→ **What you need to do**
Return the records below exactly, leaving nothing out.

:: Data extracts ::

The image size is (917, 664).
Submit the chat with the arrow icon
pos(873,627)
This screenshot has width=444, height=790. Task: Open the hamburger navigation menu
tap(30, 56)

:::

→ **Exercise solution**
The image size is (917, 664).
Submit the chat with the arrow icon
pos(873,627)
This screenshot has width=444, height=790. Task: Open the hamburger navigation menu
tap(30, 56)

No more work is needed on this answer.